== Task to complete ==
Give the number of lines in the entries below that contain "resolution". Write nothing besides it.

== Data provided ==
★ ★ ★ ★

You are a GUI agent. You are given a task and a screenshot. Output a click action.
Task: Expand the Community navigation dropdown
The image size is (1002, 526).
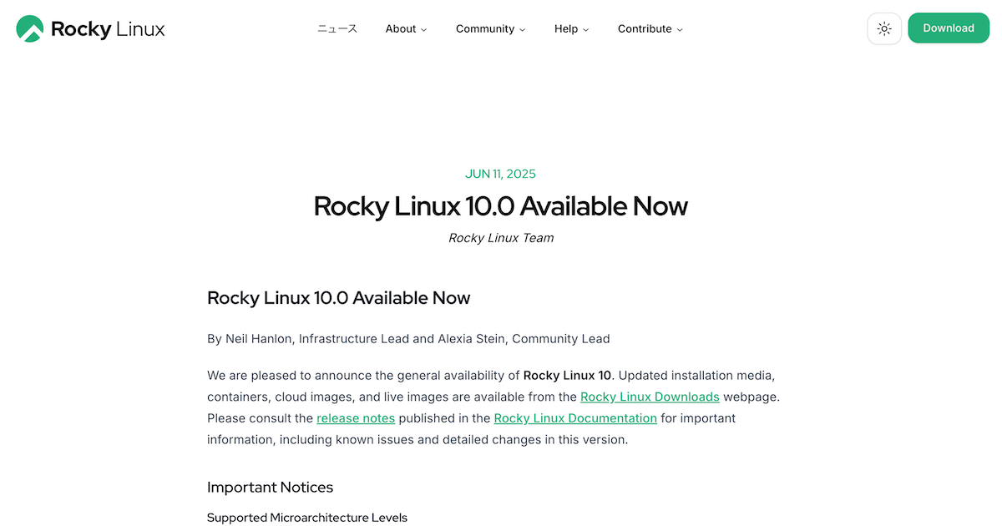491,28
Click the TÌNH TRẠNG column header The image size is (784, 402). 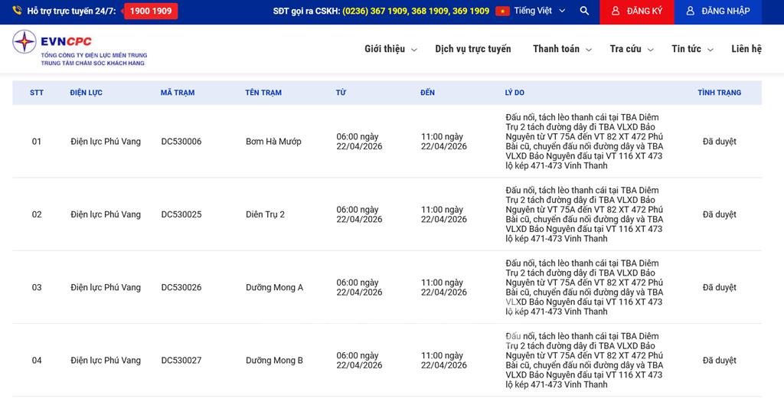[x=719, y=93]
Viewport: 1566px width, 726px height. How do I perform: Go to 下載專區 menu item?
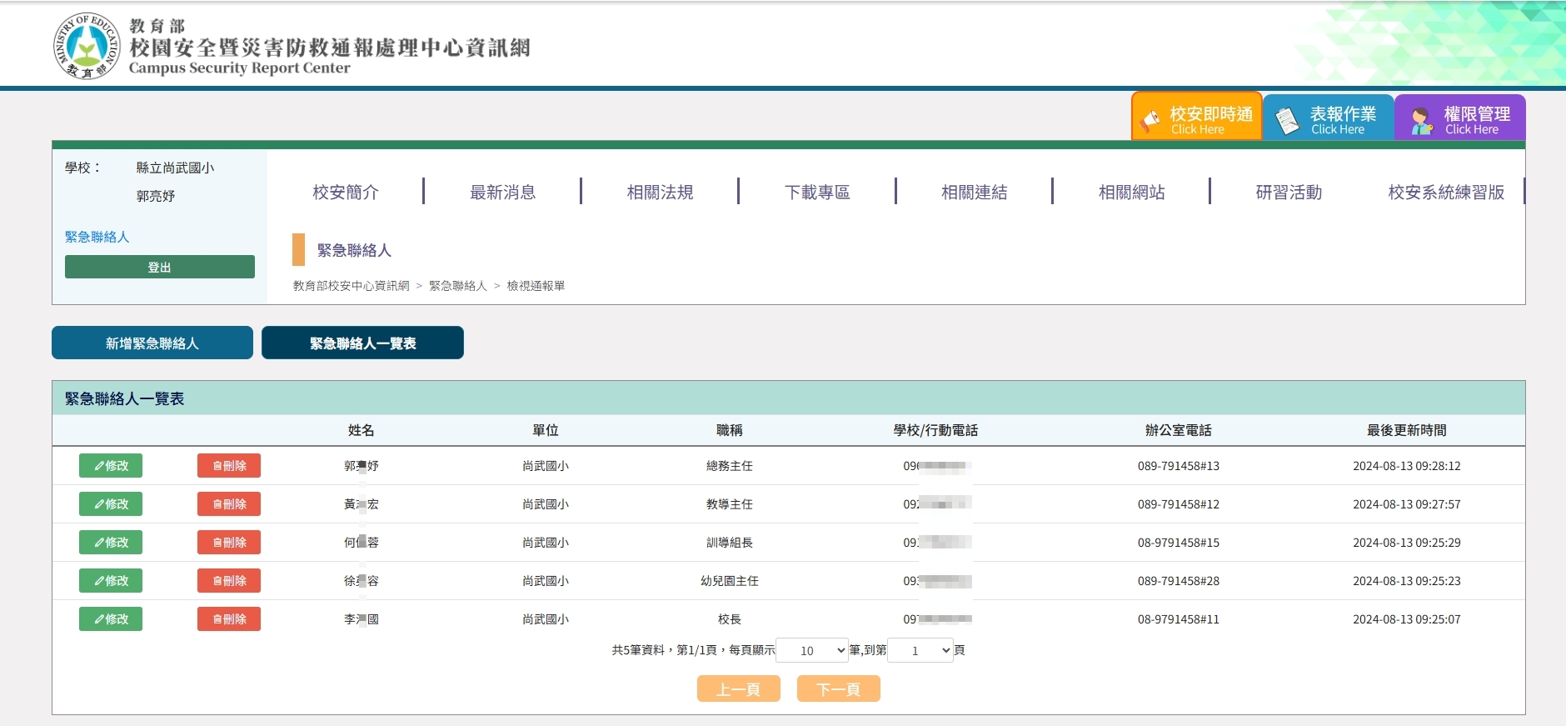817,193
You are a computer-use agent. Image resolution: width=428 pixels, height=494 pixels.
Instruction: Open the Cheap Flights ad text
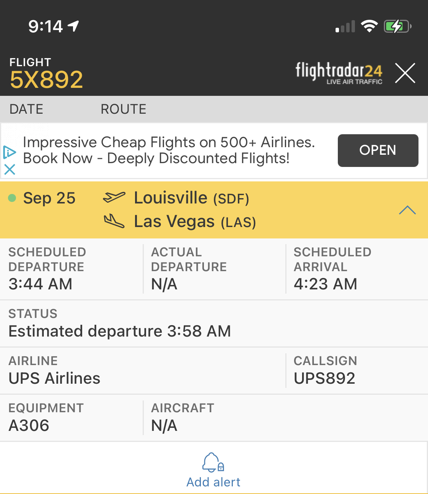(169, 150)
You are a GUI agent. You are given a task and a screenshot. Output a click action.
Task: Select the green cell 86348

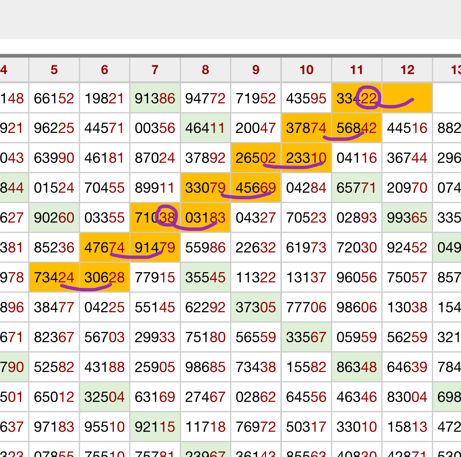pos(356,367)
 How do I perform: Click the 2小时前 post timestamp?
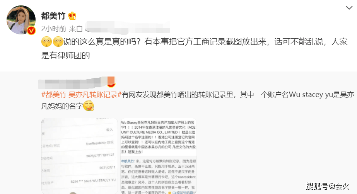[x=53, y=29]
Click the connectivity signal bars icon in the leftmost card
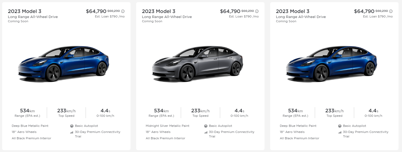This screenshot has height=152, width=402. (72, 132)
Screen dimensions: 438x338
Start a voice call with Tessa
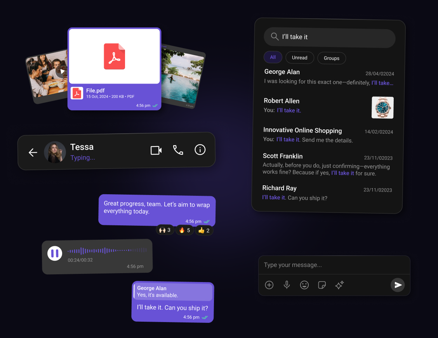(x=178, y=150)
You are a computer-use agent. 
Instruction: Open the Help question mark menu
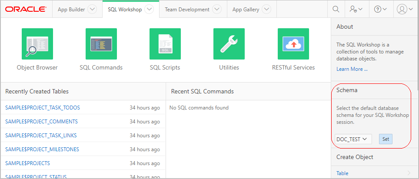(x=380, y=9)
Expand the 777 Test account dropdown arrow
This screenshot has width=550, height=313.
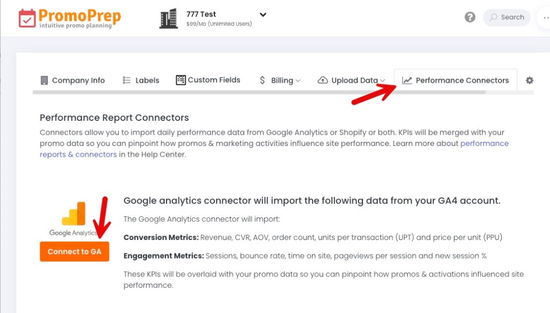point(263,14)
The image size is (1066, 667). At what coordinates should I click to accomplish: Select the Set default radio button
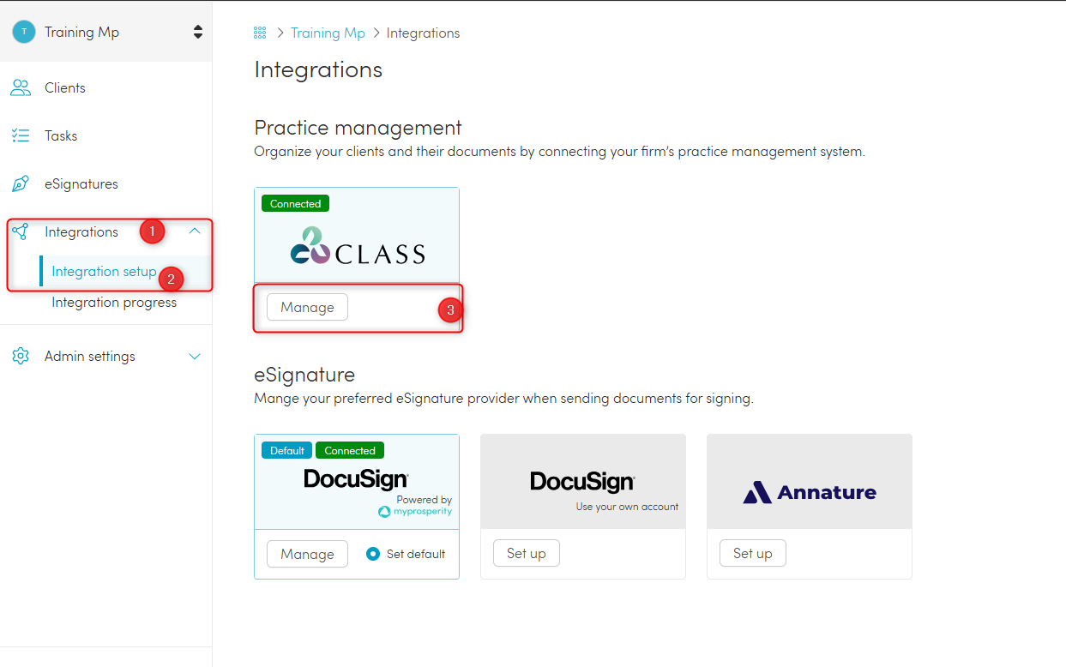[373, 554]
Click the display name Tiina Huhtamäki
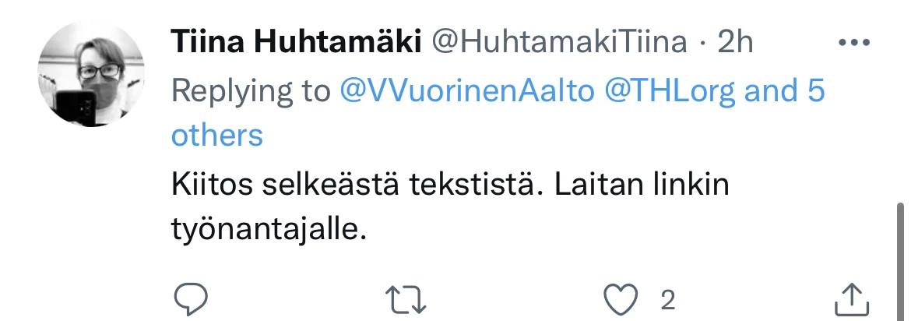911x321 pixels. click(296, 43)
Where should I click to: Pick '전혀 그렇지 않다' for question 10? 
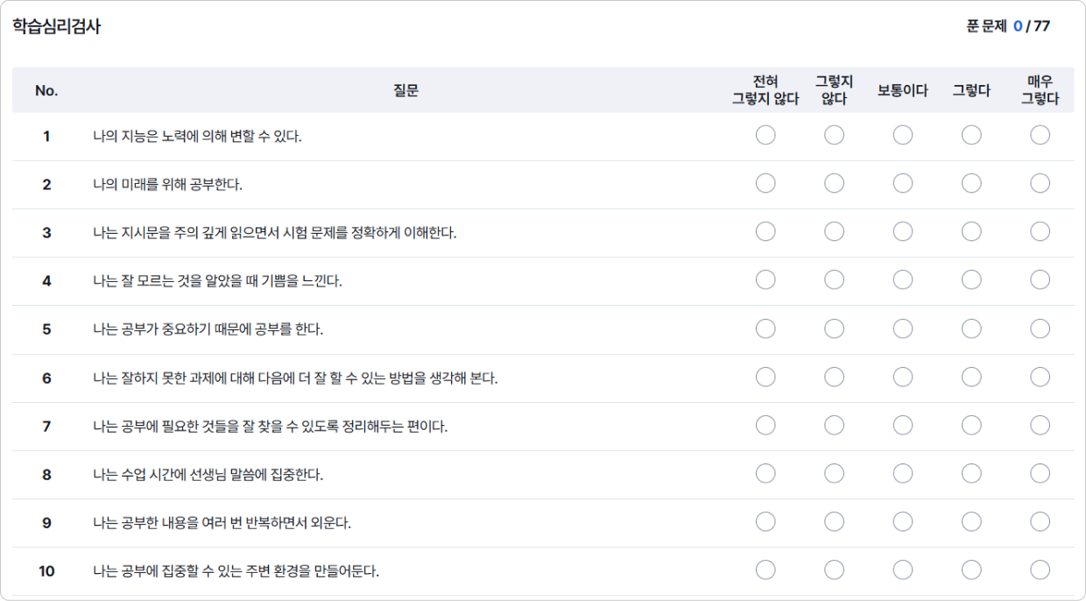click(x=765, y=569)
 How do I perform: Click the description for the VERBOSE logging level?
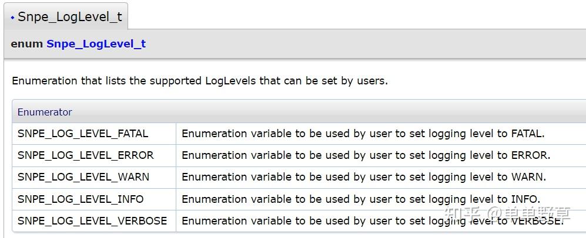(373, 221)
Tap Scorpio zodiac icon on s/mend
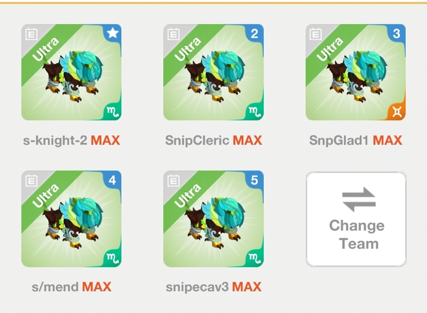 pyautogui.click(x=113, y=258)
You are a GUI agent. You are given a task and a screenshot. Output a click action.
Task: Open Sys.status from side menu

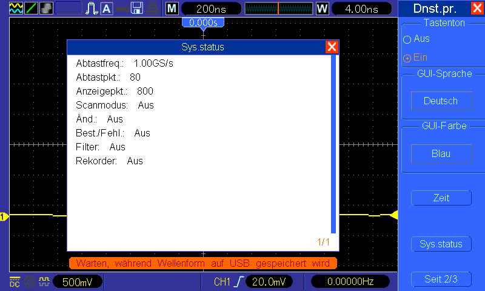coord(441,244)
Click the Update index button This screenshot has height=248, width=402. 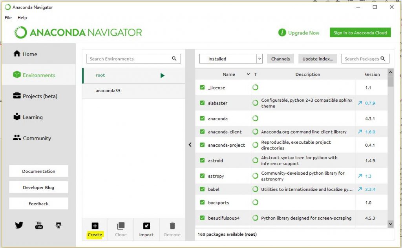click(x=317, y=59)
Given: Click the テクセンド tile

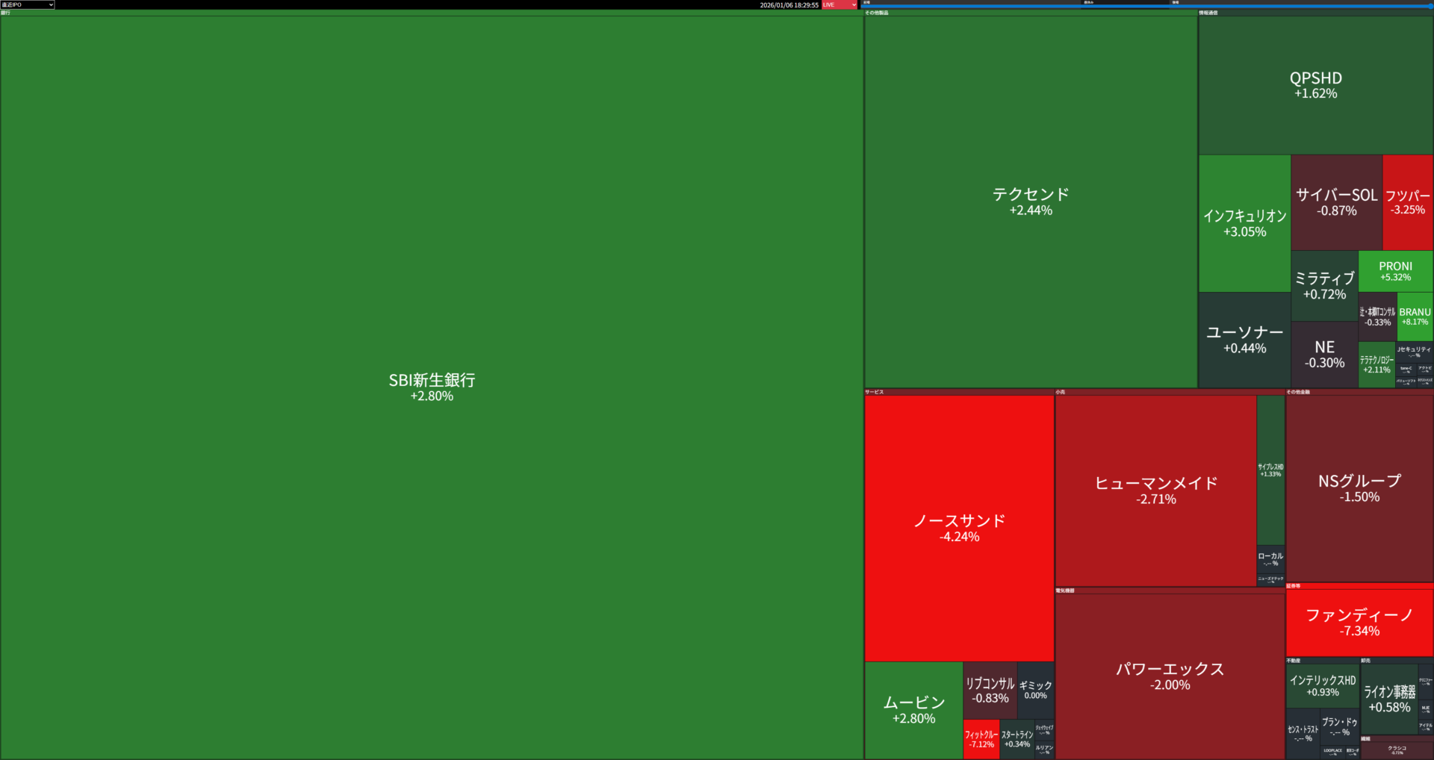Looking at the screenshot, I should (x=1031, y=202).
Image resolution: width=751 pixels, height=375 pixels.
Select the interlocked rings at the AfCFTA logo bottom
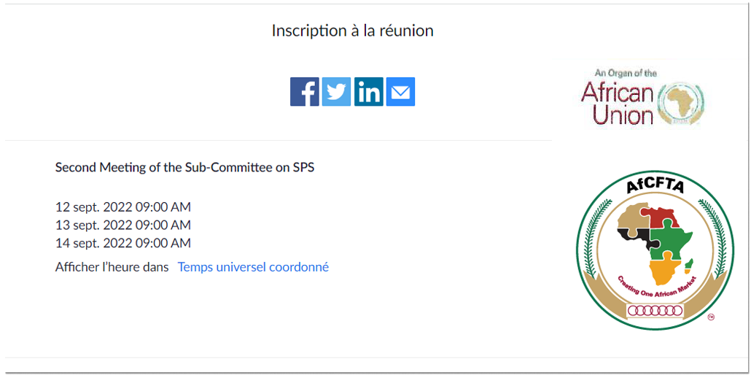tap(655, 311)
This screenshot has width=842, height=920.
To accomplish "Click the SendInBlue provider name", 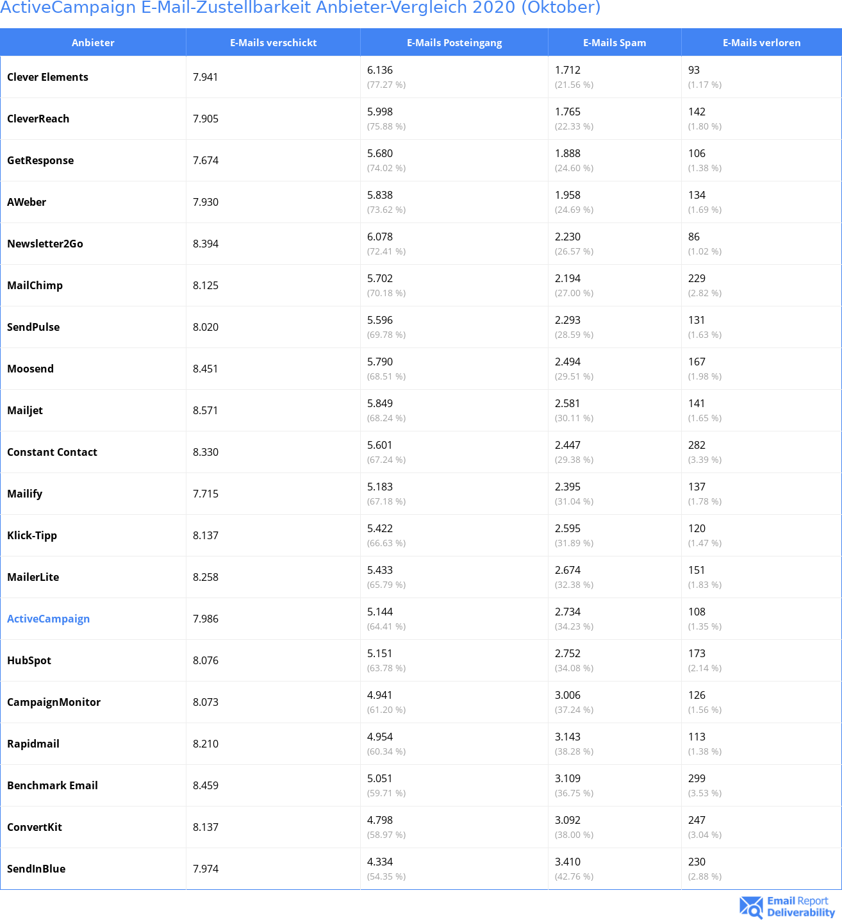I will [36, 869].
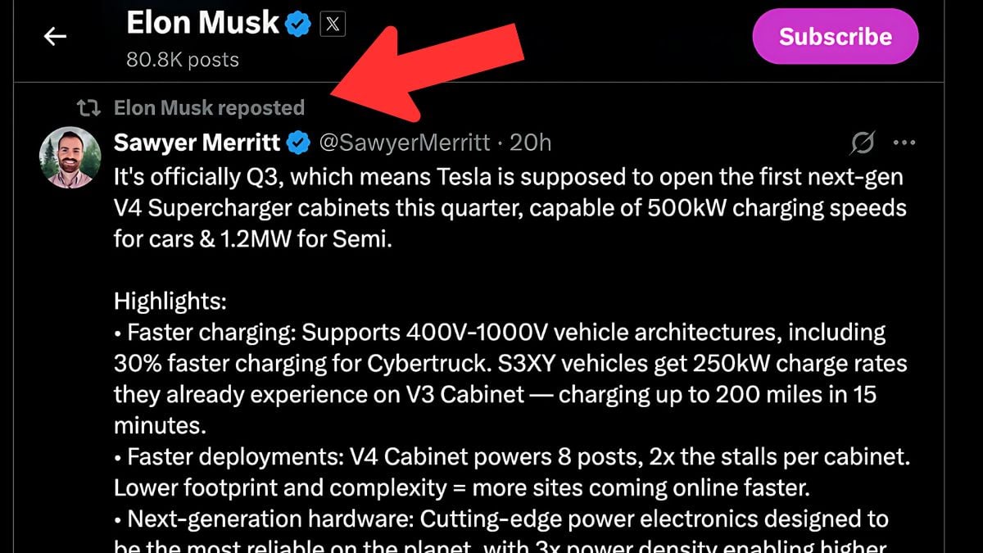The image size is (983, 553).
Task: Click the 'Elon Musk' header title
Action: tap(205, 23)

★ ★ ★ ★

== Reply ==
2